Shopping centre map visualisation with shop labels

A readable map with shop names and numbers matching the facility documentation — the foundation of effective visualisation.

For large retail facilities, vector graphics (CAD, SVG) are mandatory, ensuring readability regardless of the zoom level. A raster map becomes illegible at high zoom, which is unacceptable in an alarm situation.

Comparison of vector and raster graphics in the visualisation system

Vector graphics maintain full readability regardless of zoom level — a critical feature for large-scale facilities.

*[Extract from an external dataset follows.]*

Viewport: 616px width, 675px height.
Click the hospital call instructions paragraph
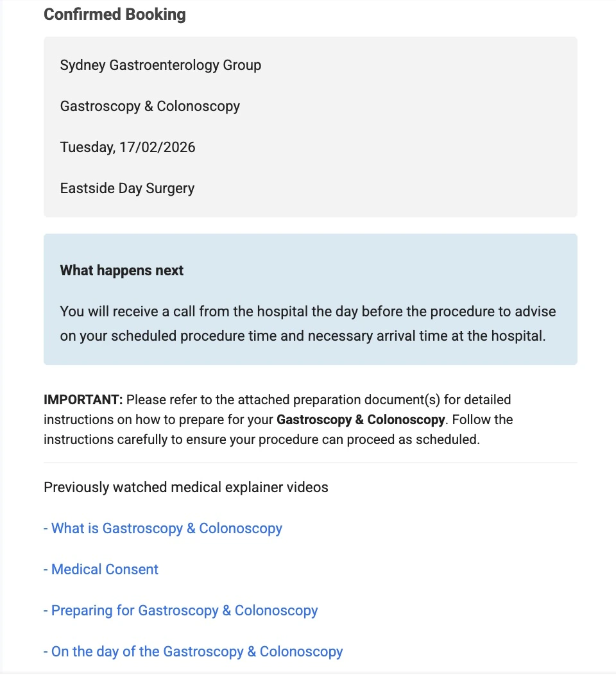pyautogui.click(x=307, y=323)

It is worth noting that maps often remain unchanged for years despite continuous layout changes and tenant migrations. The lack of up-to-date room descriptions hampers staff performance, especially in critical situations such as fire or evacuation.

Integrations

The standard scope of integration covers fire alarm systems (FAS), intrusion and hold-up alarm systems (IHAS) and video surveillance (CCTV). In the case of shopping centres, however, it is worth going beyond this standard and extending the integration to additional systems:

  • CO/LPG detectors in underground car parks,
  • key depositories,
  • call systems in disabled toilets,
  • access monitoring for these rooms,
  • parking systems,
  • variable message boards (digital signage).
Extended system integrations in a shopping centre

Extending integration beyond the standard FAS+IHAS+CCTV scope allows the visualisation to cover all key systems in a retail facility.

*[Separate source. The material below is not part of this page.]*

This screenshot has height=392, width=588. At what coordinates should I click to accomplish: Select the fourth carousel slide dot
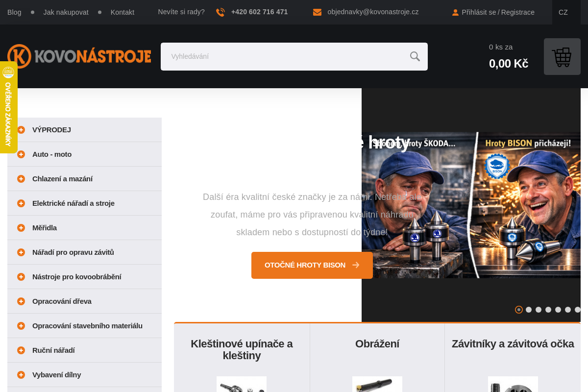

Integrating cameras with intercoms at disabled toilets enables prompt and convenient verification of access permissions. This is an example of a practical solution that improves both security and operational convenience.

Synergy

A well-designed integration system provides automatic links between alarm points and video surveillance cameras. However, simply displaying a live feed is not enough.

Automatic FAS alarm linked to a CCTV camera in GEMOS

Linking an alarm to a camera — the system automatically displays a recording from before the event and zooms in on the alarm area.

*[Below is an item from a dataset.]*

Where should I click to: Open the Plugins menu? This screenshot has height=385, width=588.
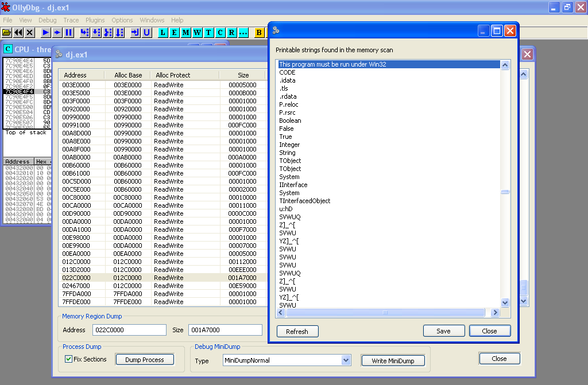point(95,20)
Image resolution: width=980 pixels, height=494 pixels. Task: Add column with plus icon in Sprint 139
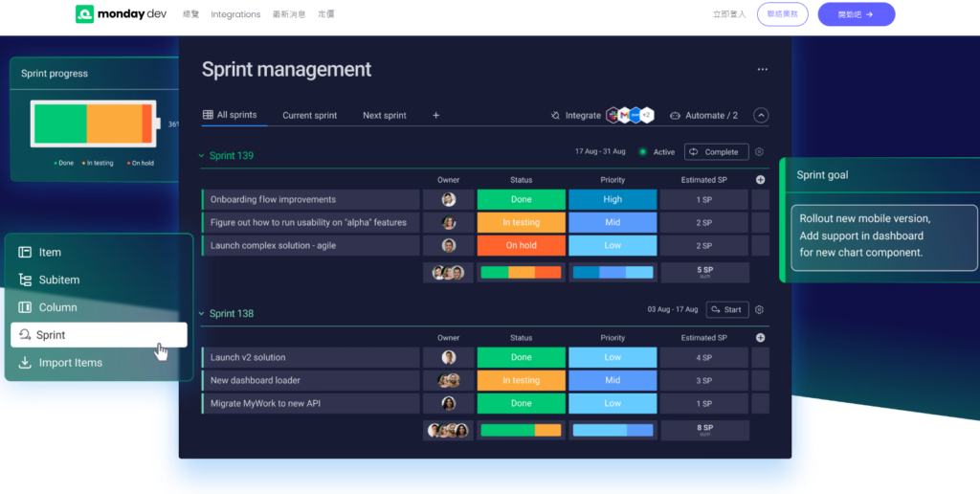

An effective system should automatically display a recording with a timestamp — for example, 10 seconds before the event — and zoom in on the area of the incident. This gives the operator complete evidential material without having to search through archives.

In the area of access control, alarms related to a door being held open for too long may require verification. The integration system can automatically provide a camera feed assigned to the given door and establish an intercom connection — without the need to dispatch a staff member to the scene.

Access control integration with camera and intercom in GEMOS

Automatic verification of access control events — camera feed and intercom connection without dispatching a patrol.

The high volume of events in retail facilities sometimes leads to a situation where it is unclear what is the cause and what is the effect. Clear indicators and dedicated reporting modules form the basis for analysing and repairing systems — and thereby raising the facility’s security level.